Thomas is correct in many of the things he states. Often in his commentaries he reminds his readers of the requirements of Scripture. Where morality is not based on the testimony of God’s Word, the sad consequences inevitably follow.
The solution, however, is not simply to post the Ten Commandments again on the walls of all of the public schools. One can hold outwardly to all of these commandments—but obedience to the Law of God must be a matter of the heart. All of the proposals to change society to make it more “Christian” will not finally succeed—except there be regeneration and conversion. The signs of this day point rather to the closeness of the end of this age, when man does “what is right in his own eyes” with a vengeance.
150-Year History of the CRC
An interesting review of a book recounting the history of the Christian Reformed Church during the past 150 years appeared in the Grand Rapids Press, September 2, 2006. It was written by Charles Honey, the religion editor of that newspaper. A part of his summary of the book follows:
A CRC vacationer in 1957 could count on attending a church in California or Canada, where everyone sang from the Psalter Hymnal, followed the same order of worship and heard a sermon from a white, male pastor.
Today, a Korean or female pastor might be preaching from a platform rigged with drums and a song-lyrics screen, in a church not even identified as Christian Reformed.
“By and large, the Christian Reformed Church of 1957 was pretty uniform,” Hoezee said. “Now, it’s all over the place.”
Scholarship, service and noisy theological disputes are other recurring themes in Hoezee’s 126-page book.
From divisive dust-ups over the extent of God’s grace and love to the stormy women-in-office debates of recent decades, the CRC tended to be “scrappy,” Hoezee said.
“The first 40 years of Christian Reformed history—it’s amazing we stayed together at all,” he said.

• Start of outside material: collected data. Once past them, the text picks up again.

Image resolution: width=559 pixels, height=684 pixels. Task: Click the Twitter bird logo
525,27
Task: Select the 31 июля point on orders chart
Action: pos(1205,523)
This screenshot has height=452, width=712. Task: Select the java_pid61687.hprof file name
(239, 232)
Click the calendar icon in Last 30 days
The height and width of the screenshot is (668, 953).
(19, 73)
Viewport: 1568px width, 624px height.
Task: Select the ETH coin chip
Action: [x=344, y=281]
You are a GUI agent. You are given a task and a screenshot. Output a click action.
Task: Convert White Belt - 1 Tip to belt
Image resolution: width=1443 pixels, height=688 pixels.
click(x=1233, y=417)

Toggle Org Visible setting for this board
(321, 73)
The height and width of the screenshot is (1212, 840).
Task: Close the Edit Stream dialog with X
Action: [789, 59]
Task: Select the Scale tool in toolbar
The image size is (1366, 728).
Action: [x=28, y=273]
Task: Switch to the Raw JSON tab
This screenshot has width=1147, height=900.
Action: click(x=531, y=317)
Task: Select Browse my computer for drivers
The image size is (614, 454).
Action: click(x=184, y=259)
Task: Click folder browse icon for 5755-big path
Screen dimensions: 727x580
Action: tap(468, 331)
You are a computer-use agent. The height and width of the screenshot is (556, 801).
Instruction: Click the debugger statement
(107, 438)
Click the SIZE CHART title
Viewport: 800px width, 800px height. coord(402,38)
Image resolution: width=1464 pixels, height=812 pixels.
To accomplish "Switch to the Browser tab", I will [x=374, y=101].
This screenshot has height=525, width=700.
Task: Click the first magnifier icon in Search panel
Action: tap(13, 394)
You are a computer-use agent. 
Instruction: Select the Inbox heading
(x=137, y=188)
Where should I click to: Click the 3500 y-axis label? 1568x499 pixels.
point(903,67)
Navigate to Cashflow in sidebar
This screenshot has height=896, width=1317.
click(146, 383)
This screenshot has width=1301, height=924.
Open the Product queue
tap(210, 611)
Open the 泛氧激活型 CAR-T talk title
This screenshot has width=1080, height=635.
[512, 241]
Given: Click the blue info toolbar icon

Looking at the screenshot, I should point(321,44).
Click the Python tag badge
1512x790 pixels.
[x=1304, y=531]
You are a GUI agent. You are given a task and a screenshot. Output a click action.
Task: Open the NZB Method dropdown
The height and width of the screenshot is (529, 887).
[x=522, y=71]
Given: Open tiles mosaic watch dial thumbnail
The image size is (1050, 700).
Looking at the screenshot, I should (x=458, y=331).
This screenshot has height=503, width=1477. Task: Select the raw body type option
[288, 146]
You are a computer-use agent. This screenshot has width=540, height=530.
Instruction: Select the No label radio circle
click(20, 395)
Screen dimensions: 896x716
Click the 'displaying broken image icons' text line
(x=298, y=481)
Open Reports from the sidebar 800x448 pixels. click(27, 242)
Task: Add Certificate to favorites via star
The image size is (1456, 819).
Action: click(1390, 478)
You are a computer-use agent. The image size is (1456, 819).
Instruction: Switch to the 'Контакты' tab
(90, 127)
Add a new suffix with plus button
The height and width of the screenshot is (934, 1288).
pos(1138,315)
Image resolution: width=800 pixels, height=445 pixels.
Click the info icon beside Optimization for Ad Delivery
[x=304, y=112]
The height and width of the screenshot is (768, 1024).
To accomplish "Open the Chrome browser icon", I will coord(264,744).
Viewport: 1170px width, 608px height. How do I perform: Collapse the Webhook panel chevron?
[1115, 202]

The CRC was born in turmoil, when five West Michigan congregations broke from the Reformed Church in America over theological disagreements. But, from the outset, the CRC contained tensions between pious traditionalists suspicious of the outside culture and more outgoing reformers “willing to engage the world,” Hoezee writes.
“Even today at Synod, if you know what to listen for … those voices are still out there,” he says, referring to the CRC’s top governing body.
The trend toward engaging culture, or “leavening the whole loaf,” has increased during the past 50 years, as has the influence of CRC scholars and affiliated colleges, Hoezee says.
He foresees increasingly diverse worship and worshippers plus increasing challenges to embrace newcomers and keep CRC-raised youth from following other spiritual paths….
Hoezee’s book appears to present accurately the history of the CRC. The great question remains: is this truly a spiritual development of the faithful church of Jesus Christ? Does this represent the proper development of the doctrines of Holy Scripture? There is also the question whether the vacillating character of the youth can be explained by this development in the church. Surely one must not be fixated upon the old ways of conducting services simply because we “always have done it this way”—but there is a real danger that in making changes, one adopts standards and practices of the liberal churches of the day. The youth then see no difference between one denomination and another. Rather, the church must follow the requirements of Scripture and preach Christ crucified—not to provide entertainment to attract the unbeliever and keep their youth. This is what the child of God must expect and demand in the church of Christ.